Gotthelf Benjamin RICHARD BECKER
- Born: 22nd June 1870 Neukirch, Barossa Valley in South Australia
- Parents:
Gustav and Augusta Becker - 3rd October 1903 Emma Cecilia Zaenker in the Pine Creek Lutheran Church
- Lived:
Neukirch, Appila and Laura Districts, all in South Australia - Died: Laura 1936
- Buried: Pine Creek Lutheran Church cemetery, near Appila in South Australia
- Married:
Gotthelf Benjamin RICHARD BECKER
Barossa Valley
Richard [the name he was always known by] Becker was born at Neukirch in the Barossa Valley of South Australia on 22nd June 1870, the fourth of seven children of Auguste and Gustav Becker.
Appila
In 1872 his father bought section 75 of newly opened virgin land in the Appila district in the mid north of South Australia. I assume the family moved north soon after this land purchase when Richard was still a little child.
Schools
In 1775 a Lutheran School had been built on Joppich land in the Appila District and it would serve as the Lutheran School for the Lutherans in the District for almost 100 years. It is likely that Richard received some of his education in this school.
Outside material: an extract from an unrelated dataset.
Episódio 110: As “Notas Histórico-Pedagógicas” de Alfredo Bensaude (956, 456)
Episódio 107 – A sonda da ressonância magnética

It is likely that Richard also attended school on a property [section 17 Appila] his father had purchased and where a building was used briefly, maybe only for several years as a school. There are no School records. Part of this section of land was bought by a Lutheran Congregation [Later part of the E L C A Lutheran Synod].
Loss of Parents
The family was linked to several different Lutheran Synods at different times. Richard’s father died in 1899 when Richard was 29 years old, followed by his mother three years later. Their gravestones stand in the Pine Creek Lutheran Cemetery, shared by Lutherans of different Synods.
Farmlands
The Land Titles to the Becker Appila District Properties, sections 16, 17 and 75, were taken over by Gotthelf Benjamin RICHARD BECKER on 31st January 1903, when he was 33 years old.
Church
At some point the Becker family had joined the Pine Creek Lutheran Church of Pastor Ortenburger [later U E L C A Synod]. In family letters Richard and his siblings report on the building of the new Pine Creek Church, opened in 1901. They could see the construction of the new Church from their home farm.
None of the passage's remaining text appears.